ANALYSES

Quelle est la portée des excuses d’Erdogan au peuple kurde ? Peut-on envisager le même scénario vis-à-vis des Arméniens ?

Interview
25 novembre 2011
Les excuses du Premier ministre Erdogan n’ont pas été adressées spécifiquement au peuple kurde. Les massacres de Dersim en 1937-1938 ont concerné les Alévis, qui comptaient en leur sein un très grand nombre de Kurdes. Il convient de distinguer ces deux minorités : les Kurdes représentent une minorité ethnique, alors que les Alévis sont une minorité religieuse au sein de la population majoritairement sunnite. Ce n’est pas tant le critère ethnique que l’appartenance religieuse qui fut au centre de ces massacres. De ce fait, les victimes furent surtout des Alévis. Cette minorité religieuse est encore la plus représentée en Turquie à l’heure actuelle. On comprend ainsi mieux pourquoi il ne s’agit pas d’excuses générales au peuple kurde.

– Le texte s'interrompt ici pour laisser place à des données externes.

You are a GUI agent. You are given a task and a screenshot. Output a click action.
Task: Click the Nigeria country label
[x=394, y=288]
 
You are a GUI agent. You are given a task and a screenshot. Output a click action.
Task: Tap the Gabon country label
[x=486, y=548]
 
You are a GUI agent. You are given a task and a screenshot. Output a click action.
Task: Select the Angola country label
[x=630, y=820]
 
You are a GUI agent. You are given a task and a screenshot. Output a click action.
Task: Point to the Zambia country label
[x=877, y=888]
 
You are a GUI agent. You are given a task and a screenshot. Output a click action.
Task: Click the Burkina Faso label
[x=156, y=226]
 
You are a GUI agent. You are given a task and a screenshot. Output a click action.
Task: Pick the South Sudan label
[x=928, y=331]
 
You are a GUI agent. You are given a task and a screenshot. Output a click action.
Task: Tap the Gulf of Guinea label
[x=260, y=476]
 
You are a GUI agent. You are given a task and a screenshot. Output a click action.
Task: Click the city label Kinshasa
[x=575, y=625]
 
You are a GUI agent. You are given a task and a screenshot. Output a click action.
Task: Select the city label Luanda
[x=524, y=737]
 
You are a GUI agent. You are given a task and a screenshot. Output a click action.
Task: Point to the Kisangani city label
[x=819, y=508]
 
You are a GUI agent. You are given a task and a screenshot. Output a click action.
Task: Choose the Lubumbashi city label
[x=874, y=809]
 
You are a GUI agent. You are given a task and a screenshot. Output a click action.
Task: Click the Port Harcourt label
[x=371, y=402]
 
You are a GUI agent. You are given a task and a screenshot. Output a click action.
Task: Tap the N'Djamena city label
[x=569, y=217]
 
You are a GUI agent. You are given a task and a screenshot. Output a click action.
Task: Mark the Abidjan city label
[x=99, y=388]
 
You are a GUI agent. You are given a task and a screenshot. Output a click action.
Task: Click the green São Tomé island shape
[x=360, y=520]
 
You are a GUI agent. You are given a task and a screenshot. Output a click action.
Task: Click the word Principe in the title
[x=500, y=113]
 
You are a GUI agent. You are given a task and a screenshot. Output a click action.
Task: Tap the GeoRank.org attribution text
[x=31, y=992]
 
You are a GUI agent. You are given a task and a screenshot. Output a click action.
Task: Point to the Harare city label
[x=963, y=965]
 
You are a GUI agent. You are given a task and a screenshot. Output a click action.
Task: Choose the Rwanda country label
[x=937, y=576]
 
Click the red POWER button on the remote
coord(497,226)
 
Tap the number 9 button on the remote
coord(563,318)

Les massacres de Dersim représentent depuis très longtemps un tabou. La déclaration d’Erdogan permettrait ainsi d’ouvrir la discussion sur ce qui s’est réellement déroulé à Dersim. Sans vouloir considérer le contexte politique actuel, c’est une déclaration qui peut être qualifiée d’historique.



En tenant compte des circonstances de cette déclaration, on comprend qu’il ne s’agit pas d’une politique dont il faudrait attendre un élargissement à des questions comme la question kurde ou le génocide arménien. C’est un député de Dersim, membre du parti CHP, qui a soulevé cette question au cours d’une interview. À cette interrogation, le Premier ministre Erdogan a répondu : « Si l’on peut parler d’excuses au nom de l’État, dans ce cas-là oui, je peux dire que je m’excuse. » Cette réponse et les circonstances de l’interview, montrent qu’il n’y a pas eu véritablement une préparation avec des conséquences auxquelles il faudrait s’attendre sur le long terme.



Il faut rappeler également que la question du génocide arménien est bien plus délicate à trancher et à aborder. D’ailleurs Erdogan a dit à plusieurs reprises il y a quelques années, qu’il n’était pas question que ce soit de sa part, ou de celle de la Turquie, de s’excuser par rapport à ce qui s’est passé en 1915.